Нет, это был не кто-то этакий, это был Ланглуа. Его приезд отпраздновали, стали его поздравлять, но он уклонился от поздравлений и не дал даже похлопать себя по плечу, а всем так этого хотелось. А Фредерик II от радости, увидев его, хлопнул себя по ляжкам, но и ему он сказал всего два-три слова, не больше. Два-три слова, причем даже не «привет», не «здорово», а какие-то до того неожиданные слова, что мы просто не поняли, что он сказал. Резко повернувшись, он пошел на кухню к Сосиске, закрыл за собой стеклянную дверь и поднялся по лестнице наверх, в комнату, которую когда-то снимал. И Сосиска тоже смотрела на него, вытаращив глаза.

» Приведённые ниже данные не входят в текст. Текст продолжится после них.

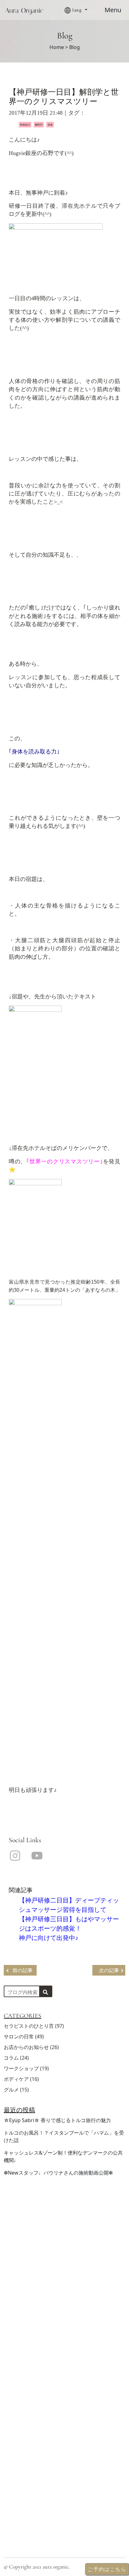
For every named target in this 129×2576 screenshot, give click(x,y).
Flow (10, 2418)
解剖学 (39, 124)
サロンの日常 (19, 2036)
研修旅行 (25, 124)
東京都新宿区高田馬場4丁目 (38, 2468)
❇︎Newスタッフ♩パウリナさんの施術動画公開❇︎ (58, 2172)
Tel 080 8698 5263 (27, 2478)
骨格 (50, 124)
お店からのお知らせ (26, 2047)
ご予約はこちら (23, 2311)
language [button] (15, 2438)
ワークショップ (21, 2068)
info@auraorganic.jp (29, 2488)
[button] (81, 10)
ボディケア (16, 2079)
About (11, 2368)
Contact (13, 2398)
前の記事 (23, 1970)
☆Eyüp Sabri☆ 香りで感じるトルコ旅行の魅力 (57, 2120)
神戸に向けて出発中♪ (48, 1937)
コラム (11, 2057)
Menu (113, 10)
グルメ (11, 2089)
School (12, 2408)
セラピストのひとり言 (29, 2025)
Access (12, 2388)
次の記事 (109, 1970)
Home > (58, 47)
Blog (9, 2428)
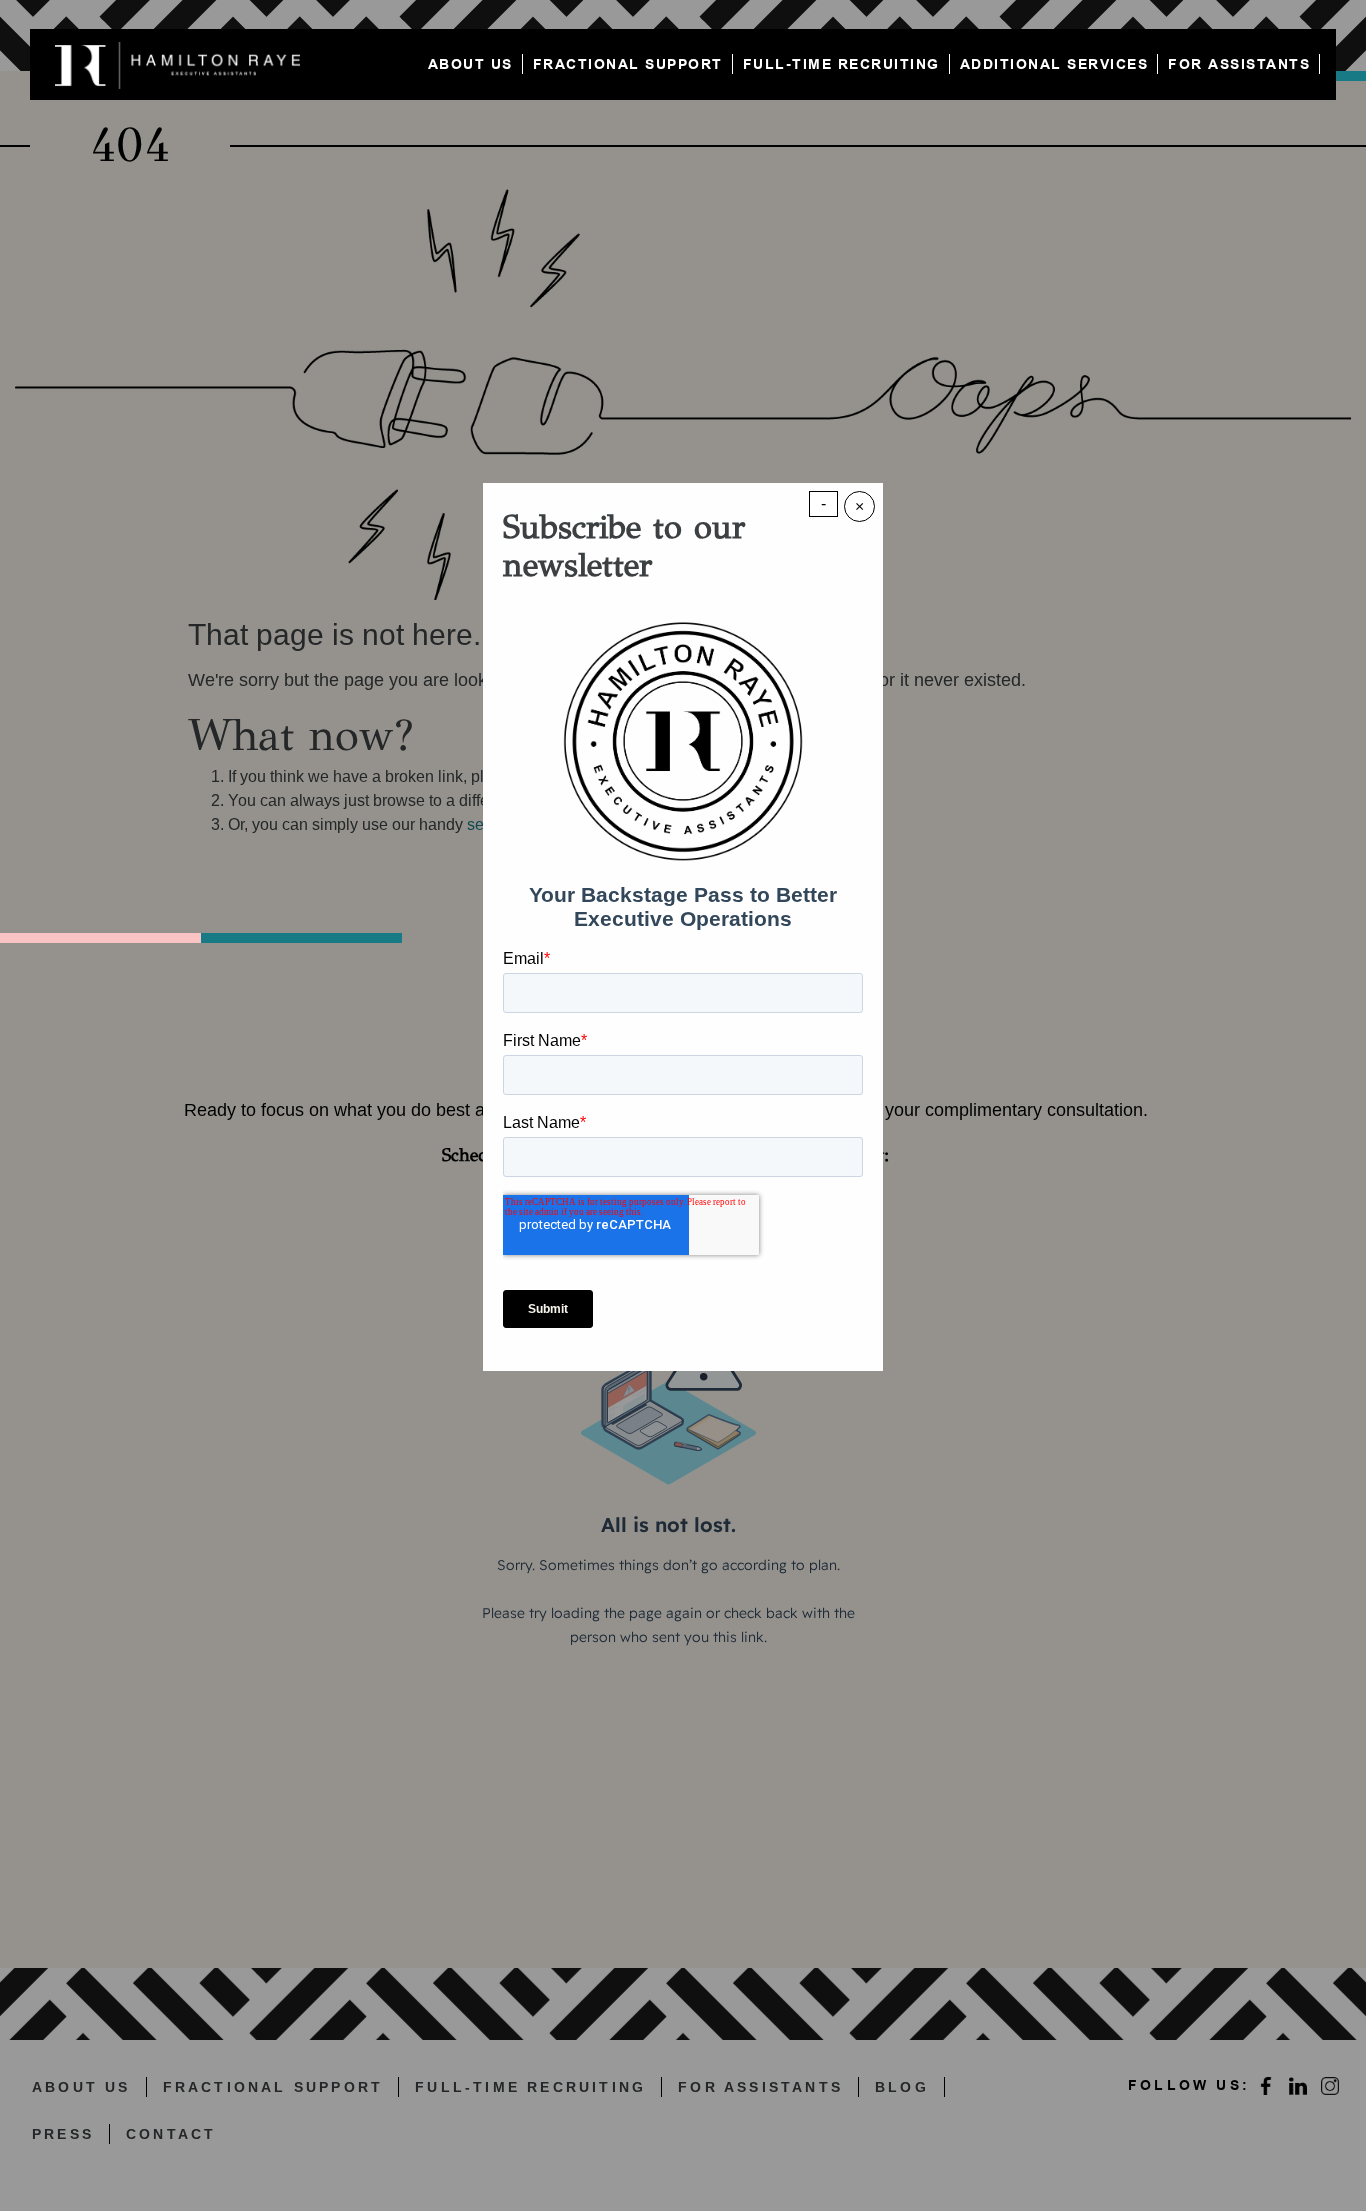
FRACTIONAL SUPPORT (628, 64)
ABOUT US (470, 64)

Он и впрямь сильно изменился. Не то, чтобы в нем была какая-то обида или злость какая, потому что на следующий же день опять в своем цилиндре (у нас о нем говорили: «все же для нас мог бы надеть и другую шляпу!») он нанес визит мэру, чтобы предъявить тому свидетельство о том, что он, Ланглуа, назначен главным егермейстером по охоте на волков, или, как это еще называется, главным инспектором охотничьего надзора.
И опять странности какие-то! Потому что совсем недавно приезжал инспектор охотничьего надзора (с ним еще были горный инженер из Ла-Мюра и хозяин шоколадной фабрики из Гренобля, якобы для охоты на кабанов, а все закончилось тем, что половили немного птичек, а потом организовали ужин-мальчишник), но не было никогда никакого главного инспектора, никакого старшего егермейстера. К тому же тот егермейстер жил в Мане, так что если он, этот г-н Барэм, не разыгрывал нас, то главный егермейстер должен был бы жить по крайней мере в Гренобле, разве не так? Причем в богатом квартале. А этот (Ланглуа) сказал мэру официально, что намерен жить здесь, то есть у нас.
Обычно мы не поддаемся гордыне по пустякам. И даже когда есть основания для гордости, мы их все тщательно рассматриваем прежде чем решить, что это достойно нашей гордости. Но на этот раз у всех было впечатление, что гордиться действительно есть чем. Даже после того, как Ланглуа, как и раньше, стал на пансион у Сосиски.
К тому же, мы заметили, что редингот его, хоть и без завитушек, был пошит из тонкого сукна, что вместо него Ланглуа иногда надевал куртку из буйволиной кожи, мягче тонкого белья, что брюки были, на зависть всем, из вышитого монмельянского шелка или из бархата, что ткут в Аннеси. На ногах у него были безукоризненные сапоги, и он невозмутимо пачкал их. Ноги его казались в них изящнее дамских. Но главное — три огромных шапки-ушанки: одна из клетчатого английского сукна, другая из грубой шерсти, а третья — из меха выдры. Шапки эти нам было, конечно, гораздо приятнее видеть на нем, чем цилиндр, который он, однако, по воскресным дням все-таки носил. К тому же ходили слухи, что у Сосиски он остановился временно и что в его намерения входит построить домик (бунгало какое-то) в одном чудесном месте, в общем, в том месте, куда мы никогда не ходим, расположенном на высоте, господствующей над долинами, откуда в хорошую погоду виден синий зонт торговца — разносчика еще за неделю до того, как он придет сюда.